Trecho do texto -
%%

A General Motors prorrogou a suspensão da produção em Gravataí, a fábrica mais produtiva da montadora que, acelerada com três expansões e R$ 4,5 bilhões de investimentos desde a inauguração em 2000, emprega 5 mil pessoas e responde por praticamente metade do orçamento municipal bilionário.
O comunicado da extensão da paralisação até a próxima segunda-feira foi feito nesta manhã ao sindicato dos metalúrgicos, como confirmou com exclusividade para o Seguinte: o diretor do Sinmgra, Valcir Ascari, o Quebra-Molas.
A montadora tinha anunciado uma parada de 10 dias, que encerraria nesta quarta-feira, mas só volta na próxima segunda-feira, 26. A justificativa oficial para a parada também em São José dos Campos (SP) é “adequar os volumes de produção”.
Para efeitos de comparação, o custo mensal da suspensão é de R$ 5 milhões, uma ‘Ponte do Parque dos Anjos’ a cada 30 dias, ou 5 reais por minuto. Já são 10 meses de paralisações, entre o 2020 da pandemia e 2023.
Como tratei quando do anúncio dos 10 dias, as contas equilibradas da Prefeitura de Gravataí permitem um ‘airbag’ para suportar as perdas.

%%

Informações -
%%

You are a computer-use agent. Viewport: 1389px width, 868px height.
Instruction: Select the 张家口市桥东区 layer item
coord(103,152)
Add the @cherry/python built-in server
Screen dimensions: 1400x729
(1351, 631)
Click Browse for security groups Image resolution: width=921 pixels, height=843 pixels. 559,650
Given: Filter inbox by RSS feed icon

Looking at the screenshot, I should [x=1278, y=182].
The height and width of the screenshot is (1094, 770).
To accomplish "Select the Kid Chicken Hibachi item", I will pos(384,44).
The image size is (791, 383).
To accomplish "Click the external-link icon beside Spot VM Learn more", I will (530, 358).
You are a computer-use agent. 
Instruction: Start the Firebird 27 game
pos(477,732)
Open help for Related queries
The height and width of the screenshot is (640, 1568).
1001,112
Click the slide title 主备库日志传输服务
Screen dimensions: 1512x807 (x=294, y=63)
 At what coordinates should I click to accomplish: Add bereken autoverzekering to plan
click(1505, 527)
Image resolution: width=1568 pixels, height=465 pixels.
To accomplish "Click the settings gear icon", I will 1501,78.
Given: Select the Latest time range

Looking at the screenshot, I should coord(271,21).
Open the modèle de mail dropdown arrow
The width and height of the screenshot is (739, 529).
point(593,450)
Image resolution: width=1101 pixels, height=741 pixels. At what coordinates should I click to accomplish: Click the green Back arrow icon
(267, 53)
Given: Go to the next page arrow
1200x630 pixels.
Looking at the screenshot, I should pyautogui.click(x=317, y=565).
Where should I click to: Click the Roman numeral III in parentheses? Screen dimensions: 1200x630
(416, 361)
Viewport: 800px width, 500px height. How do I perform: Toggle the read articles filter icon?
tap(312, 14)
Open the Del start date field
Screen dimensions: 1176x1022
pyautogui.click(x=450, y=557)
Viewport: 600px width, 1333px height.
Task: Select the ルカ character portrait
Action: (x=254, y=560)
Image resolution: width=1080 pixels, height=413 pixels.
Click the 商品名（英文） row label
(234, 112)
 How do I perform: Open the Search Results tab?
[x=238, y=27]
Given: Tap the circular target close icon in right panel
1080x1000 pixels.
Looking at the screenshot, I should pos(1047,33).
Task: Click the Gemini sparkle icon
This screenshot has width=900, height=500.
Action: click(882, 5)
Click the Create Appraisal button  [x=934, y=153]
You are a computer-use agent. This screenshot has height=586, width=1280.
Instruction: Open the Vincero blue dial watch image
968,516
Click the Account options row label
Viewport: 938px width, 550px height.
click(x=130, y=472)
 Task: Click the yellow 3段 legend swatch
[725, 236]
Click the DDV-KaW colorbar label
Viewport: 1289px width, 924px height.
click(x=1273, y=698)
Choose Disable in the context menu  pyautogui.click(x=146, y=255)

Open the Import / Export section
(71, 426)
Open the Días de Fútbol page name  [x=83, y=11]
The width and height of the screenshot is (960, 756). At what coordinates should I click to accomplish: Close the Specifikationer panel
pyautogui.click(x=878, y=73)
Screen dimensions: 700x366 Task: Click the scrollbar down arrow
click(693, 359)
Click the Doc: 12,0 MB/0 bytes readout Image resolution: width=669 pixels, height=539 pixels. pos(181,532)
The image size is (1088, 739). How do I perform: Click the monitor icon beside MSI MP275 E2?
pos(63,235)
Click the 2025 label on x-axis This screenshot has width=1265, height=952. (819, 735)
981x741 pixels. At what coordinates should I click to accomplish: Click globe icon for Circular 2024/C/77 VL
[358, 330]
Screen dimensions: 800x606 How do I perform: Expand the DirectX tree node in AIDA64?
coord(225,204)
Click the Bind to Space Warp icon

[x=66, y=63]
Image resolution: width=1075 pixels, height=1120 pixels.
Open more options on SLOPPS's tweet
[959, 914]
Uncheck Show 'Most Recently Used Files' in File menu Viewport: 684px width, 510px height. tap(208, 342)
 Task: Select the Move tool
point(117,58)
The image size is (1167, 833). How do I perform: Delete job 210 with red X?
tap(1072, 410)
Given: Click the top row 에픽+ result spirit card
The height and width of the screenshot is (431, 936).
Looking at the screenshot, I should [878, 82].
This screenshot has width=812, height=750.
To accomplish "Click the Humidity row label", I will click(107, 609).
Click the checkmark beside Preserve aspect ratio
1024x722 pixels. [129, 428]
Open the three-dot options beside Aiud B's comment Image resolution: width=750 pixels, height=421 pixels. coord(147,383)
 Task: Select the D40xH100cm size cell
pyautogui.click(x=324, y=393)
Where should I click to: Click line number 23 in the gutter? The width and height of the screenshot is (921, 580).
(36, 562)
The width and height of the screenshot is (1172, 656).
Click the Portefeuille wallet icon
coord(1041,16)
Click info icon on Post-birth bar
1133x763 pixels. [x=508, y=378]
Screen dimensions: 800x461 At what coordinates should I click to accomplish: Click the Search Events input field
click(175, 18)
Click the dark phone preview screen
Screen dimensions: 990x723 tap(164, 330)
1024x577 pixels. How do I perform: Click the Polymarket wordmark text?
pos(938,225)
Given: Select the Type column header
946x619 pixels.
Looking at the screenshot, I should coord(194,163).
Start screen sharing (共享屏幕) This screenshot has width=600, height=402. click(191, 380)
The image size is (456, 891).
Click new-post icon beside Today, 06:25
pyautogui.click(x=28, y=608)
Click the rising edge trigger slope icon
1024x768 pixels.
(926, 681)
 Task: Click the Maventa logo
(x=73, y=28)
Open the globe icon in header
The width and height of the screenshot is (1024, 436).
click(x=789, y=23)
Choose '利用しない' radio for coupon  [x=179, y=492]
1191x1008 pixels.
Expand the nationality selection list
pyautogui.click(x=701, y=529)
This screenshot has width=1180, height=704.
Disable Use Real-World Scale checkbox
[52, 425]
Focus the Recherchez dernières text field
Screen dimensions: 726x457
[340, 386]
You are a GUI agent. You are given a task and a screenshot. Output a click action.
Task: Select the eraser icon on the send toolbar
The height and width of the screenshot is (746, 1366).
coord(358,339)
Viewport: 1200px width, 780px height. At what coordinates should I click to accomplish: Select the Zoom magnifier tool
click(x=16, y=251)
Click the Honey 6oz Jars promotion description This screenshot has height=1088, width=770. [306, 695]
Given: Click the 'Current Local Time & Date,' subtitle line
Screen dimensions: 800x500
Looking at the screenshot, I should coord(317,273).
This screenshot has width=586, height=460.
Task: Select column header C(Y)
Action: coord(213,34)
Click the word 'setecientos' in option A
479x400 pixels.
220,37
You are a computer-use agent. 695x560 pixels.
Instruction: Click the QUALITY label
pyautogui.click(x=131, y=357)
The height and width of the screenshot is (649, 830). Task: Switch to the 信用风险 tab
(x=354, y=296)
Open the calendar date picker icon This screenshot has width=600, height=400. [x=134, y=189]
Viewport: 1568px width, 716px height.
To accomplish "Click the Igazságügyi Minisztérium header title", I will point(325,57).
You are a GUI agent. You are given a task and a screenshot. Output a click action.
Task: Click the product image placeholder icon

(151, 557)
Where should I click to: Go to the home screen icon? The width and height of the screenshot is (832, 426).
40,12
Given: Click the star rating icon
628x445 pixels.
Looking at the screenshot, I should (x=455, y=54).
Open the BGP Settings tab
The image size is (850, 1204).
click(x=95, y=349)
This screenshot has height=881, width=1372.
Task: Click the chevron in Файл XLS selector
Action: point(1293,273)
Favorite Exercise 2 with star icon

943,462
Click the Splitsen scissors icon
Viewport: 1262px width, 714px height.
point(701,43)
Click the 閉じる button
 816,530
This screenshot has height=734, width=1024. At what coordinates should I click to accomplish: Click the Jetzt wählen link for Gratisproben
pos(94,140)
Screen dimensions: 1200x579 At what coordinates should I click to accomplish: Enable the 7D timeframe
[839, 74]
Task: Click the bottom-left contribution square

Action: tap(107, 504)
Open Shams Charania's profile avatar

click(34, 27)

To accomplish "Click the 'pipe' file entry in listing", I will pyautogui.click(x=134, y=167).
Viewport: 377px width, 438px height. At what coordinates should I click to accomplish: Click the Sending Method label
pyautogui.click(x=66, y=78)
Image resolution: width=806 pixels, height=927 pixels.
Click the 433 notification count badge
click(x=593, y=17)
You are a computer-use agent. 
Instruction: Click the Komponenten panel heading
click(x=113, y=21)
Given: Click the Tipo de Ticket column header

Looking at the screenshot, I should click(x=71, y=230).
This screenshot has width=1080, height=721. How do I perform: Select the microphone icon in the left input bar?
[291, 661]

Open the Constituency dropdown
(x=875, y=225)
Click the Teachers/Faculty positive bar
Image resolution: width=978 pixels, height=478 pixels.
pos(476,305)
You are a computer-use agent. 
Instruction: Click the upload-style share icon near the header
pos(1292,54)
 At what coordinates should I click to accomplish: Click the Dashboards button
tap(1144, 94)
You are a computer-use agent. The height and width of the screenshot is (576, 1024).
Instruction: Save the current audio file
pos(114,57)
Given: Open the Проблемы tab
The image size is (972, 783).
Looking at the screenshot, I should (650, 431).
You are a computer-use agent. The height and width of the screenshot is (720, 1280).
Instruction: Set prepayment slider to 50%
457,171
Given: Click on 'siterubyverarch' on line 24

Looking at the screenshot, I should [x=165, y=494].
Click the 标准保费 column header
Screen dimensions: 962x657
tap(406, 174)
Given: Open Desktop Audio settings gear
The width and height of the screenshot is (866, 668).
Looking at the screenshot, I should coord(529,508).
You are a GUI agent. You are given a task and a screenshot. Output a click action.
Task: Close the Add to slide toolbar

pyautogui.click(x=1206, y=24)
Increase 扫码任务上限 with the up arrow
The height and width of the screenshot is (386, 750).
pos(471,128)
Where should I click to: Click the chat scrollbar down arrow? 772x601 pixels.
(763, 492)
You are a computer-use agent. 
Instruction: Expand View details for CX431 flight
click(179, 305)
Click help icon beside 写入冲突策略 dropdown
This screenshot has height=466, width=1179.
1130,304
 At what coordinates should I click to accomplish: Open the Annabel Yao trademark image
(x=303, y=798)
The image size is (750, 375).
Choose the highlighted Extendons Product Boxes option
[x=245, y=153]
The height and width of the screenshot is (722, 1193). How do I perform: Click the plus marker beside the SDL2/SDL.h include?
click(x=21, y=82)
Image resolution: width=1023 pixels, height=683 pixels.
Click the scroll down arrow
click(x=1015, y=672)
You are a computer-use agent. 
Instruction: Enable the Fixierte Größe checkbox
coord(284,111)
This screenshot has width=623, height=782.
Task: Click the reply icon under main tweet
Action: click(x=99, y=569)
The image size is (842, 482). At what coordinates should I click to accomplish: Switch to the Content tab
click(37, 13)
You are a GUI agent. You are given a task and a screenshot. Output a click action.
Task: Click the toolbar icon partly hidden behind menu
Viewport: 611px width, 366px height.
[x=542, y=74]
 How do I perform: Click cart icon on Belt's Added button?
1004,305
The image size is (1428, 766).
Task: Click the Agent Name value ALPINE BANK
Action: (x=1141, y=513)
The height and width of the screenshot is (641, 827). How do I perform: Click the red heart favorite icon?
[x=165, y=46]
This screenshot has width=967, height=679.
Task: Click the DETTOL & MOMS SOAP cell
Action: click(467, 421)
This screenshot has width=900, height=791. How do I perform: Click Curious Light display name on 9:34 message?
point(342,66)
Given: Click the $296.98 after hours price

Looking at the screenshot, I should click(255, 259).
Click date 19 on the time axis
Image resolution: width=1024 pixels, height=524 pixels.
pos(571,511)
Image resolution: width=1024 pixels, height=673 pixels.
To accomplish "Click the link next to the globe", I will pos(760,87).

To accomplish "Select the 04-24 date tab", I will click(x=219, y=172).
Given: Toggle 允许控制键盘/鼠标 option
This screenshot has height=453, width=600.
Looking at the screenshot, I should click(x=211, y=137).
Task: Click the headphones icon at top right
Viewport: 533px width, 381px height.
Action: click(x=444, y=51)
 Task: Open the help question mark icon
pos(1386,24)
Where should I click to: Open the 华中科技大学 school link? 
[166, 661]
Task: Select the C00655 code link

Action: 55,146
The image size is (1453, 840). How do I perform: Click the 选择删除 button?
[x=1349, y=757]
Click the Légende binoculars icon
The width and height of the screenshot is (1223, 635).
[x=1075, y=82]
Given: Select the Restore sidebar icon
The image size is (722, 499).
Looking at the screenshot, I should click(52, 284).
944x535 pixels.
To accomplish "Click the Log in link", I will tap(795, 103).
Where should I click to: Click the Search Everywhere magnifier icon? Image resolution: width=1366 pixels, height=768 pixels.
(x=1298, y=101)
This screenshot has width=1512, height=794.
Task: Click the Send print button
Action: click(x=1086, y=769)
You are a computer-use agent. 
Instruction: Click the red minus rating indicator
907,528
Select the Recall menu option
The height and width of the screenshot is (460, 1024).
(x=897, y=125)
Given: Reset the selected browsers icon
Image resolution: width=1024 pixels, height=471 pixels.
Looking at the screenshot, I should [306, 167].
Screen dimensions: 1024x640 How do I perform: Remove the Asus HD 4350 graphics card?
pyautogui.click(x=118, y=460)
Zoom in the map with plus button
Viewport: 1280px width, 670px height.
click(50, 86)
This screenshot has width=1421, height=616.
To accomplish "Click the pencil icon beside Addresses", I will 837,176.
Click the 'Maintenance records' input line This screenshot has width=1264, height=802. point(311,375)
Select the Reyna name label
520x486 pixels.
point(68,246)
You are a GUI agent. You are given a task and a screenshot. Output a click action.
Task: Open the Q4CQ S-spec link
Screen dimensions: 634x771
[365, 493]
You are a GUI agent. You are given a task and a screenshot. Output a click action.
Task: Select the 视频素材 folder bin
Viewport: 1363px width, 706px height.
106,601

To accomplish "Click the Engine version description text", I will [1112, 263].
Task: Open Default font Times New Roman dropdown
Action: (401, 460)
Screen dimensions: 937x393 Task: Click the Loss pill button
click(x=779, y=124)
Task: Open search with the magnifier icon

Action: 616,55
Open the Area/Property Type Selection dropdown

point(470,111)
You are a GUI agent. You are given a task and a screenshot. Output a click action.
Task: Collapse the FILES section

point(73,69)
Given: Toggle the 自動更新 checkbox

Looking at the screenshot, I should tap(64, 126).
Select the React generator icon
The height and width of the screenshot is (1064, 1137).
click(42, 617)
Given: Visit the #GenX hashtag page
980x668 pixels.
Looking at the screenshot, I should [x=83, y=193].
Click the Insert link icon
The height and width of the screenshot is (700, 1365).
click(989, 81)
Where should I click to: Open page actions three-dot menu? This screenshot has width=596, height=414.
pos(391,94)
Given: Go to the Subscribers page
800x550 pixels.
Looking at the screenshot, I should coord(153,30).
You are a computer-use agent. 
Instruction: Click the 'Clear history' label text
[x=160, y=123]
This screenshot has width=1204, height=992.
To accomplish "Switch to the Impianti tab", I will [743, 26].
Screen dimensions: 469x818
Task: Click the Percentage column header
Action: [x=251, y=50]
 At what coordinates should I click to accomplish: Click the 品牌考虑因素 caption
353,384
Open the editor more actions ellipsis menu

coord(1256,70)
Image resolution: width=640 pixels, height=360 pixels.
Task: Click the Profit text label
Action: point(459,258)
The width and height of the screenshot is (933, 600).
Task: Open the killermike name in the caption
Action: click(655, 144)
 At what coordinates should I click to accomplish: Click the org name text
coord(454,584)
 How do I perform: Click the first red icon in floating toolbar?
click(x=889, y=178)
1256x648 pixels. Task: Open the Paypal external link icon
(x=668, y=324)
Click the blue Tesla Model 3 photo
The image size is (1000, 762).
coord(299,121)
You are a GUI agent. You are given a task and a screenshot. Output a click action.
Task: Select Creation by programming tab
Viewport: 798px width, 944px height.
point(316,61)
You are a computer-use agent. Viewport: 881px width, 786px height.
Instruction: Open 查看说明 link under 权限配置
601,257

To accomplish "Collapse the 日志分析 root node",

%%

Sobre o exercício -
Transcreva fielmente a parte do texto sobre a paralisação da General Motors em Gravataí, começando nas palavras "A General Motors" e encerrando logo após as palavras "orçamento municipal bilionário.". Os registros não são necessários para este exercício.

Resultado do exercício -
A General Motors prorrogou a suspensão da produção em Gravataí, a fábrica mais produtiva da montadora que, acelerada com três expansões e R$ 4,5 bilhões de investimentos desde a inauguração em 2000, emprega 5 mil pessoas e responde por praticamente metade do orçamento municipal bilionário.